T. Ott plunges into the darkness with five new graphic horror novelettes: "The Prophet," "The Wonder Pill," "La Lucha," "The Hotel," and the title story, each executed in his hallucinatory and hyper-detailed scratchboard style and running between 16 to 20 pages. The first story in the book introduces the other four: A little girl visits an amusement park. She looks fascinated, but finds everything too expensive. Finally, behind the rollercoaster she eyeballs a small booth with "CINEMA PANOPTICUM" written on it. Inside there are boxes with screens. Every box contains a movie; the title of each appears on each screen. Each costs only a dime, so the price is right for the little girl. She puts her money in the first box: "The Prophet" begins. In the film, a vagrant foresees the end of the world and tries to warn people, but nobody believes him. They will soon enough. In the second film, "The Wonderpill," a short-sighted man initially goes blind from some pills his doctor gave him, but soon the blindness wears off and he finds they accord quite a view. "La Lucha," the third story, introduces a Mexican wrestler who fights against death himself. In a typical Ott twist, he wins and loses at the same time. The final story, "The Hotel," depicts a traveler who goes to sleep in what seems to be an otherwise empty hotel. His awakening is the stuff of nightmares... Ott's O. Henry-esque plot twists will delight fans of classic horror like The Twilight Zone and Tales From the Crypt, or modern efforts like M. Night Shamalayan's films; his artwork will haunt you long after you've put the book down.

From Publishers Weekly

Comics are popularly defined as a combination of words and pictures, but words are no more necessary to the comics than sound is to cinema. Swiss cartoonist Ott employs neither dialogue nor captions in his stories; words appear rarely, usually as chapter titles or signs in the background. Appropriately, Ott uses the early silent cinema as a motif.
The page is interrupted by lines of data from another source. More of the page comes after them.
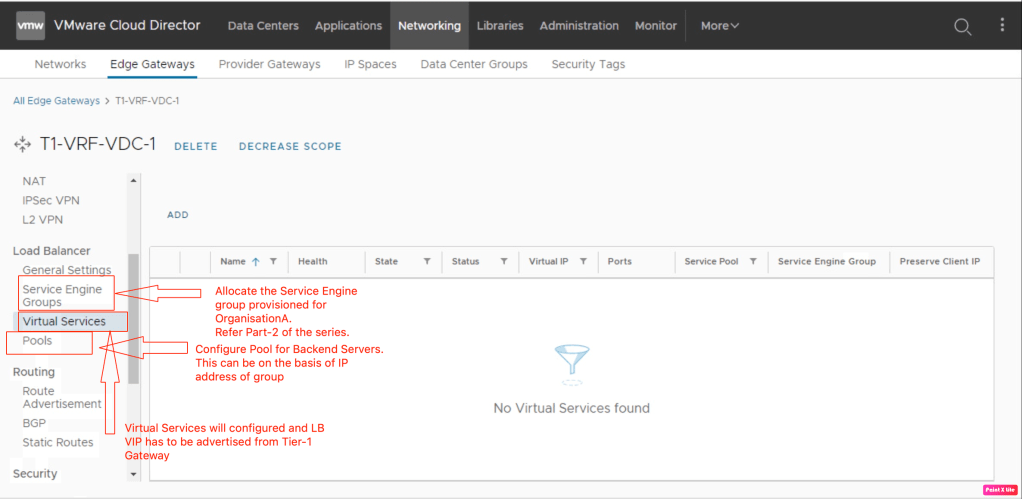The image size is (1022, 499).
Task: Click the State column filter icon
Action: (x=427, y=262)
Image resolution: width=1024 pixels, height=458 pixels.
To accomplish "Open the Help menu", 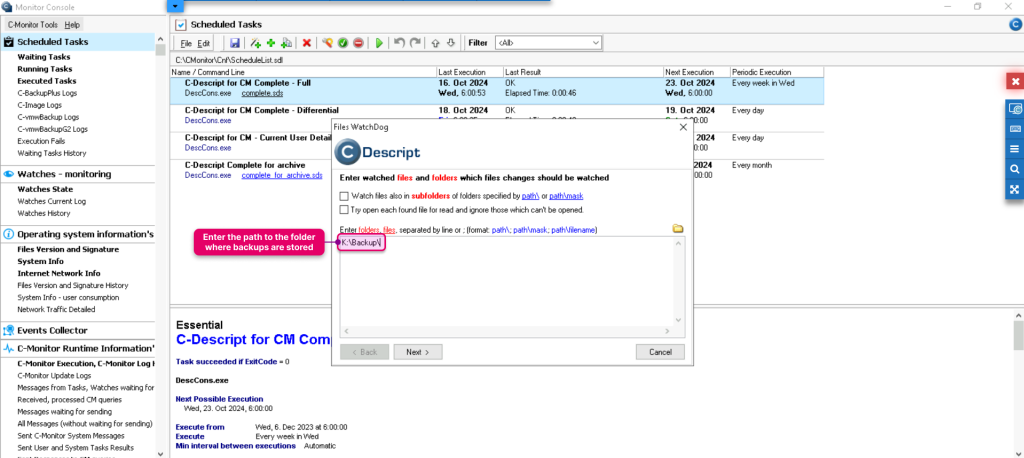I will (72, 25).
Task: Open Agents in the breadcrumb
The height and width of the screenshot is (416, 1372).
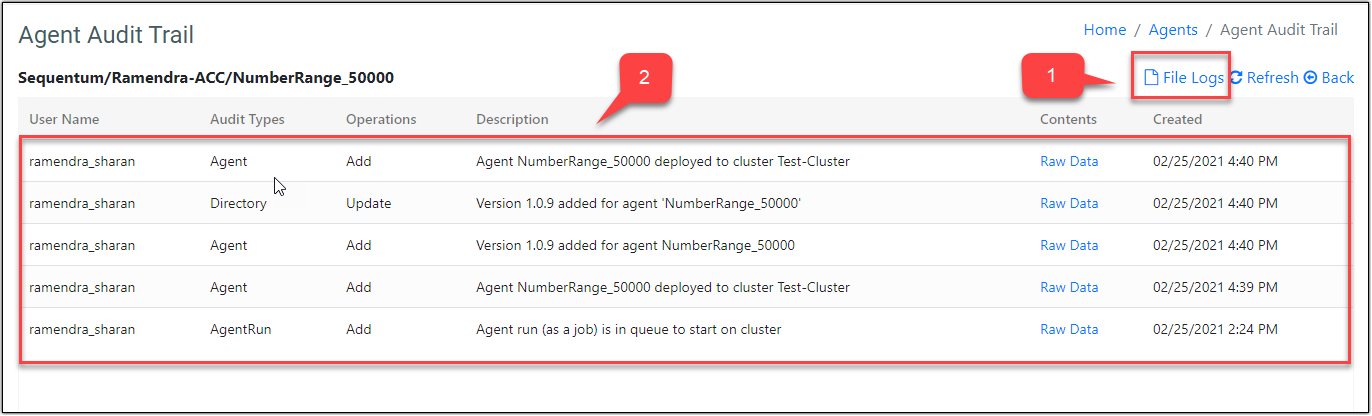Action: (x=1173, y=30)
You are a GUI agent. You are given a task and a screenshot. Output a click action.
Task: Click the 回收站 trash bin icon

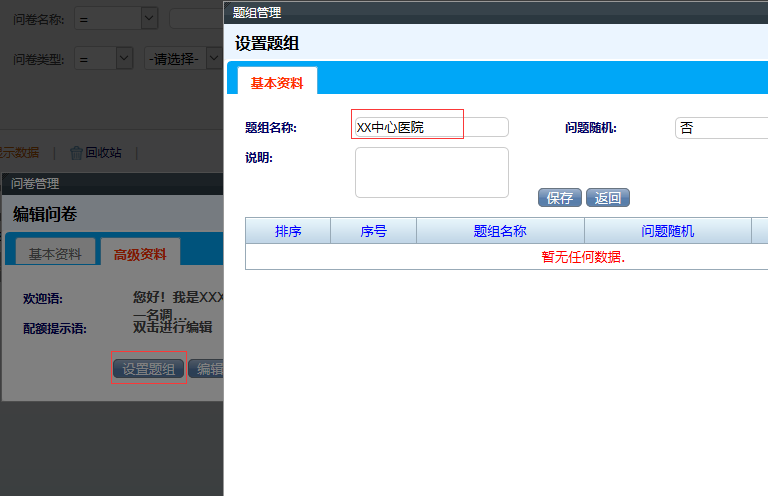click(x=76, y=153)
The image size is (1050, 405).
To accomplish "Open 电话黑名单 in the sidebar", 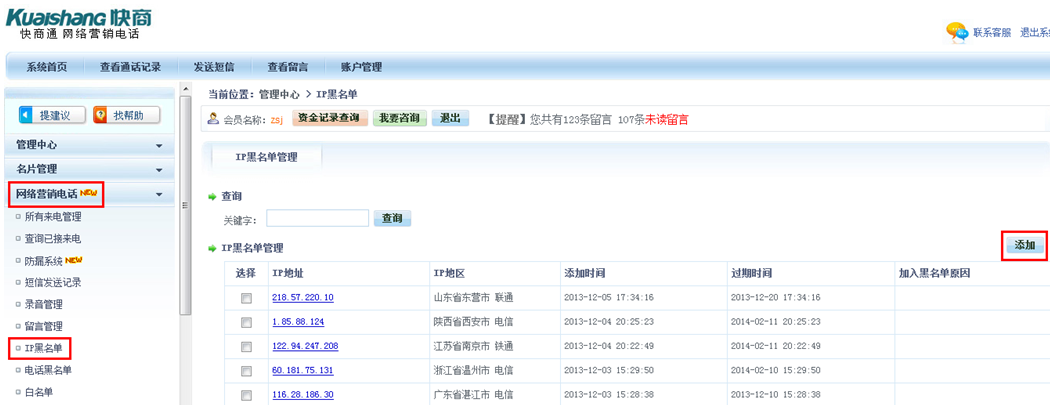I will click(x=48, y=370).
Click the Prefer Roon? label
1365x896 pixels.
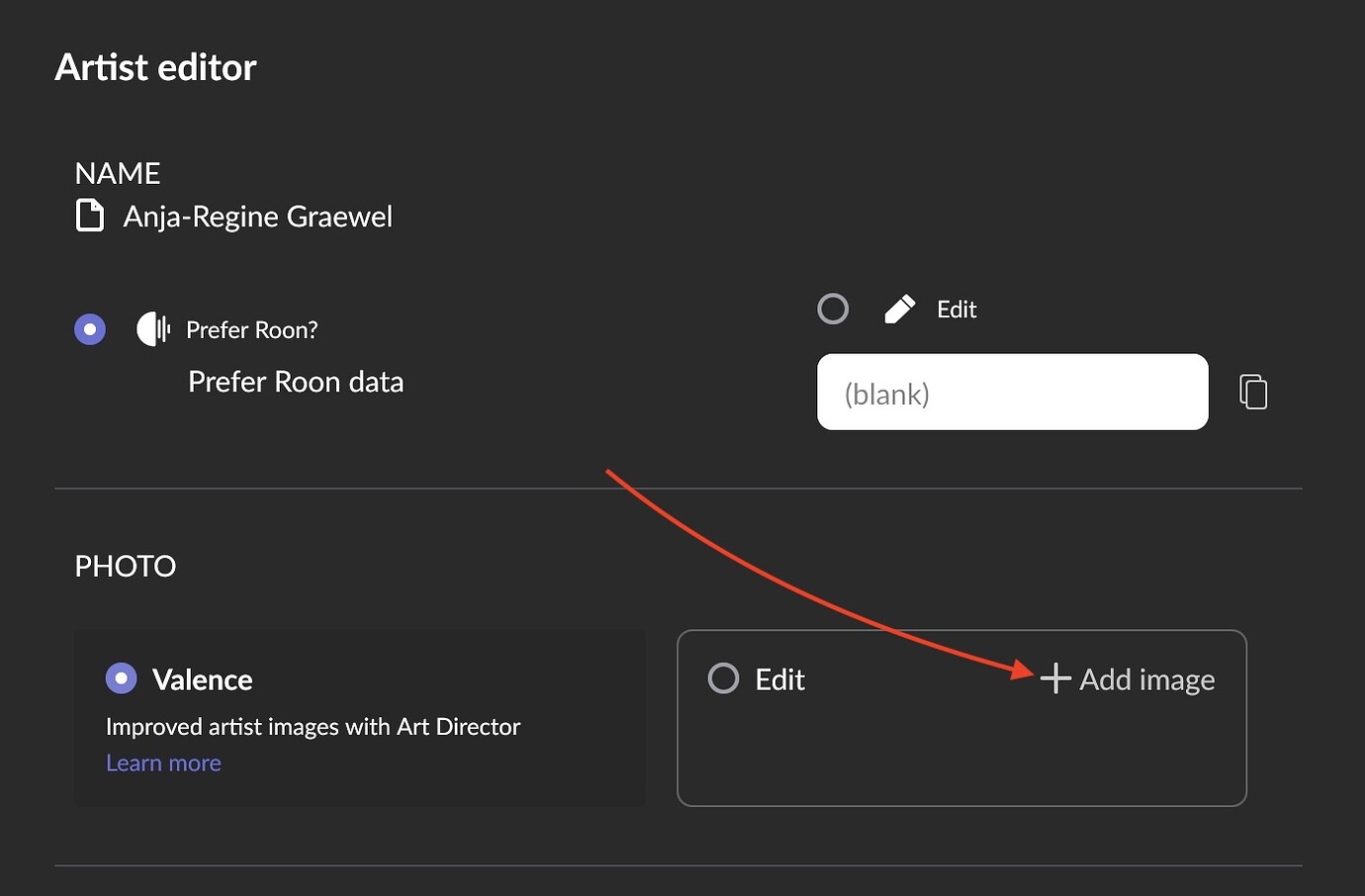pos(251,330)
In the framing sequences, a morose little girl wanders through an old-fashioned amusement park and finds herself alone in the "Cinema Panopticon," which holds coin-operated machines showing silent films. Each film recounts a macabre tale which overturns the laws of reality, leading to a twist ending reminiscent of The Twilight Zone. A man enters a hotel but cannot leave; a masked wrestler battles Death; a patient finds a grotesque cure for his failing vision; a homeless man discovers signs of approaching Apocalypse. In keeping with the silent movie motif, Ott uses black, white and grays, enveloping his realistically drawn characters and settings in an expressionistic mood. The characters initially display understated emotions, and their situations seem familiar. Ott's storytelling moves at a slow but steady pace, making his protagonists' extreme reactions more believable when they, and the readers, are caught in Ott's imaginatively conceived, masterfully executed traps. Copyright © Reed Business Information, a division of Reed Elsevier Inc. All rights reserved.

Booklist

"Internal and psychological terrors are Ott's concerns, and language couldn't convey them as powerfully as do his disquieting, foreboding illustrations."

Publishers Weekly

"[...] Ott's storytelling moves at a slow but steady pace, making his protagonists' extreme reactions more believable when they, and the readers, are caught in Ott's imaginatively conceived, masterfully executed traps."

The Times [London]

"The wordless noir morality plays are both meticulous and unnerving."

About the Author

Thomas Ott is a Swiss artist born in 1967. He received training as a graphic artist at the Kunstgewerbeschule School of Design in Zürich and has been a freelance comics artist and illustrator since 1987, as well as an animator, musician, and political cartoonist.  His books include The Number 73304-23-4153-6-96-8, Cinema Panopticum, T. Ott's Tales of Error, Dead End, Greetings from Hellville, and R.I.P.: Best of 1985-2004.